For its first half-century Frisco stayed small. It incorporated in 1908 and settled into the rhythm of a North Texas farm town — cotton gins and grain elevators, corn and cattle, a few hundred people through the Depression and into the postwar years. As late as 1960 the whole town was barely a thousand people. The railroad had named it and fed it, but the markets and the growth were always down the line in Dallas.
Frisco is named for a railroad. In 1902 the St. Louis–San Francisco Railway — “the Frisco” — laid a line across the prairie, and because its steam locomotives needed water, the crews built a watering stop on low ground a few miles west of Lebanon. A town gathered around the stop, and some Lebanon families are said to have rolled their houses over to it on logs.
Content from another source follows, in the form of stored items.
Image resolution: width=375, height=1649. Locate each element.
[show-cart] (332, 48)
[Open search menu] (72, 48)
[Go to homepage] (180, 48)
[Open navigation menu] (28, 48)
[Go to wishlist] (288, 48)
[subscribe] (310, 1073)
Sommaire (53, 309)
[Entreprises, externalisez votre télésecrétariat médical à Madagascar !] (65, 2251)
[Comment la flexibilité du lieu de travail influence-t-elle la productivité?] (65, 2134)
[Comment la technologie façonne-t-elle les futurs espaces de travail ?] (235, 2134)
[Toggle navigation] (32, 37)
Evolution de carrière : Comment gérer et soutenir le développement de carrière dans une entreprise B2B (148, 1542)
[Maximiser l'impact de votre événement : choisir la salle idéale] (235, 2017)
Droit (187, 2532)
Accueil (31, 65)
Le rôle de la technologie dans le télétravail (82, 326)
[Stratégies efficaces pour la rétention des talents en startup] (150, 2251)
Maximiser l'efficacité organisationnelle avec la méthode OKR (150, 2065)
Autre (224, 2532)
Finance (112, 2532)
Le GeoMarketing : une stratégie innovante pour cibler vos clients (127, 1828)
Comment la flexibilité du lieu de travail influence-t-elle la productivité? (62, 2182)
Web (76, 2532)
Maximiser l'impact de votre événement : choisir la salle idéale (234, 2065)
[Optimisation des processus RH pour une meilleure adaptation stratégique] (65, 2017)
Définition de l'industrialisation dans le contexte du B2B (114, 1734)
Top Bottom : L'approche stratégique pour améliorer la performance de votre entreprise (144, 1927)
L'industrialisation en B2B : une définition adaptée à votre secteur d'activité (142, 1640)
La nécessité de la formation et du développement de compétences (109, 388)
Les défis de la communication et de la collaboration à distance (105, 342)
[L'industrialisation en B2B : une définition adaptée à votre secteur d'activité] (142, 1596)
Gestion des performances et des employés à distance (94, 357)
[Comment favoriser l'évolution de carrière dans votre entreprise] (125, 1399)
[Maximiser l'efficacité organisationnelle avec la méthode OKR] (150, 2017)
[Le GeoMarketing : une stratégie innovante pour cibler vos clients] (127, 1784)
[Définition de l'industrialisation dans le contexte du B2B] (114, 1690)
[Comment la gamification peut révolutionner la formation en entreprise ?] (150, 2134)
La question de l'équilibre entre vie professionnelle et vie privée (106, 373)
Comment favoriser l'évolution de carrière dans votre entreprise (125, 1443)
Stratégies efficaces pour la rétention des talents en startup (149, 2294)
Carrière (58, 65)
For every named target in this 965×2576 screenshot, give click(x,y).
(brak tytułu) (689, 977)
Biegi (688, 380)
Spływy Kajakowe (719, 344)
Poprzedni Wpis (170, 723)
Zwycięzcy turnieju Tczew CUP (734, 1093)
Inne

They first called the place Emerson, but the post office rejected the name, so they named it for the railway that had made it — Frisco City, soon shortened to Frisco. The old water tower on the original downtown still stands for that beginning, a landmark from the days when the train stopped for water. The railroad’s grand name outran its reach — the Frisco never actually got to San Francisco, stopping far short in the Southwest — but the borrowed name stuck to the little Texas town for good.
Why People Visit Frisco
Frisco offers a rare mix — a brand-new big city with deep-Texas roots: a railroad-heritage downtown, the old cattle trail underfoot, and a skyline of stadiums and corporate campuses that went up in a single generation. It's polished, easy to navigate, and unmistakably North Texas.